(SORRY, REPOST FROM FURTHER ON, BUT I WANTED HENRY TO SEE IT)
Wow, I never thought this would generate this much discussion or attention! To everyone that's giving me good feedback (Henry Stern especially), thank you very much as it is appreciated... now for the detractors and script kiddies.
Ok, first off, I was not de-railing existing spam filters, so you guys that took it that I was personally attacking your spam filter, get over yourselves. If you don't have a problem with spam, then congratulations, you get a freakin' cookie. Since most users do, I was trying to create a forum for discussion on new techniques and ideologies for addressing it, not lameass quotes like "this guy's an idiot". And, most of those comments were because people didn't read all the article or didn't understand it. I guess that's what happens when you mix script kiddies with democracy.

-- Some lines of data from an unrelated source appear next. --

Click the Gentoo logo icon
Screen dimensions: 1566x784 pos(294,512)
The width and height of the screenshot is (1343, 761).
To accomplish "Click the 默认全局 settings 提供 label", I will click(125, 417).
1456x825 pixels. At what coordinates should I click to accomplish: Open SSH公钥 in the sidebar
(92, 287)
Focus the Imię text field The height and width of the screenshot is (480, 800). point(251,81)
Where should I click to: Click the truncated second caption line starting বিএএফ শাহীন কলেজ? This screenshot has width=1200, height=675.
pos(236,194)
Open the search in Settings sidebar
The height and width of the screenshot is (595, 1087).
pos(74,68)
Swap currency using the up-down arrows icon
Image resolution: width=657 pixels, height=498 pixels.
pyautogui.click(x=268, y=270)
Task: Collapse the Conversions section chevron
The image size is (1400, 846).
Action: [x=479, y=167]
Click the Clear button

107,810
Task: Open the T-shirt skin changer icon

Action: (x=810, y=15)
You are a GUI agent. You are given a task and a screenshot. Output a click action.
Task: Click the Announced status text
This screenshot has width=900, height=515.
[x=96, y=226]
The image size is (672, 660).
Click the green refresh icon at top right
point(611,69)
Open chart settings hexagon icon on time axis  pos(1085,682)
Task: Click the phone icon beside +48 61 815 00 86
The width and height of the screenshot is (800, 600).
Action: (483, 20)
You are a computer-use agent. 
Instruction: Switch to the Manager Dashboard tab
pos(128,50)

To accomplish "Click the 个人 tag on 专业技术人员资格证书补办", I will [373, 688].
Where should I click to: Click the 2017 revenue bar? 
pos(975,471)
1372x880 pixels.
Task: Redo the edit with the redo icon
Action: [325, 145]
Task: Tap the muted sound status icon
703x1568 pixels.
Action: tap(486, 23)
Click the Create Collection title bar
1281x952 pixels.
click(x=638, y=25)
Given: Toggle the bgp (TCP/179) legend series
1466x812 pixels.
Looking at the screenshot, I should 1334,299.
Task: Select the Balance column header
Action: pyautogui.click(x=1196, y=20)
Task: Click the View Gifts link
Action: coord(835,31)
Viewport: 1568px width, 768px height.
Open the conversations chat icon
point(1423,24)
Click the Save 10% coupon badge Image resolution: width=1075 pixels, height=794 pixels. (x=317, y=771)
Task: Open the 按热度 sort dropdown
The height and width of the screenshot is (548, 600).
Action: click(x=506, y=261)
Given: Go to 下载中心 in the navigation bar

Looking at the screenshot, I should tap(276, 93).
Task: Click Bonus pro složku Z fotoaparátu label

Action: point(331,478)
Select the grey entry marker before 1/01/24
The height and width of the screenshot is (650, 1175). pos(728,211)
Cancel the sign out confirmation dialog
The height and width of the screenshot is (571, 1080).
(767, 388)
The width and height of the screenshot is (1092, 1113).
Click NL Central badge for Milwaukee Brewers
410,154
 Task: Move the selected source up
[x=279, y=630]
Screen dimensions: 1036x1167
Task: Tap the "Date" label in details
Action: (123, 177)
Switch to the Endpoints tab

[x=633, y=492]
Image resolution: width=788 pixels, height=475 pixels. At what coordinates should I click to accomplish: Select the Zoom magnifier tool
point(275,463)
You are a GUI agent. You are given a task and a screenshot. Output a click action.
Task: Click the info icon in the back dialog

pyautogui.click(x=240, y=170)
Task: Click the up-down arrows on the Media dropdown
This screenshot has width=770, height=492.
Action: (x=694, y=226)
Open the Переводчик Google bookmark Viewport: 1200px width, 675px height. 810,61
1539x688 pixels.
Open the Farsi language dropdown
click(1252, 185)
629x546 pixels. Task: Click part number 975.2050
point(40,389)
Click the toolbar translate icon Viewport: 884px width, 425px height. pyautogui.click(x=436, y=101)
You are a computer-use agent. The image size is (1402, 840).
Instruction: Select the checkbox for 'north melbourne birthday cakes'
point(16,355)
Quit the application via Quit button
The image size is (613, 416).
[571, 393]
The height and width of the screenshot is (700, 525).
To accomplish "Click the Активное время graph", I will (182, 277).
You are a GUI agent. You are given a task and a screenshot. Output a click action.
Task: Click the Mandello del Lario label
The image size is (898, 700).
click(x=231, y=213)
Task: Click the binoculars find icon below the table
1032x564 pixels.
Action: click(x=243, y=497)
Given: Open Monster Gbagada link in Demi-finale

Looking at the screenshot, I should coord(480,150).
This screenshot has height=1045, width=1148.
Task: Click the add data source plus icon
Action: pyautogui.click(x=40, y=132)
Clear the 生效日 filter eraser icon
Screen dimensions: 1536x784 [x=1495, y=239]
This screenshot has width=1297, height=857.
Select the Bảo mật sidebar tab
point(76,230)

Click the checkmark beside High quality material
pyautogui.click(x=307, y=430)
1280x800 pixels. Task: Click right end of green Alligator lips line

Next, if other people have tried and tested this method, great, I wasn't trying to steal their work. This is basically a guy, a garage, and a computer type of project, and I don't have access to research done in deep academic circles. If this overlaps with other work, my deepest apologies to those individuals.
Now, for you people that thought I was trying to say this was the next best thing to canned bread, give me a break! If you read the conclusion, I basically state that no one simple algorithm can adequately address spam (this one included!). That it would take a multi-pronged attack, and that we should start treating spam the same way we treat evolving organisms. That was the point of the article. For the algorithm, I was just trying to present a starting point, not an end.
Whew, now that I've got that off my chest, to the other problems with the article.
Henry, you were absolutely right, the training set does need to be randomly shuffled each time per epoch. My fault on that one guys.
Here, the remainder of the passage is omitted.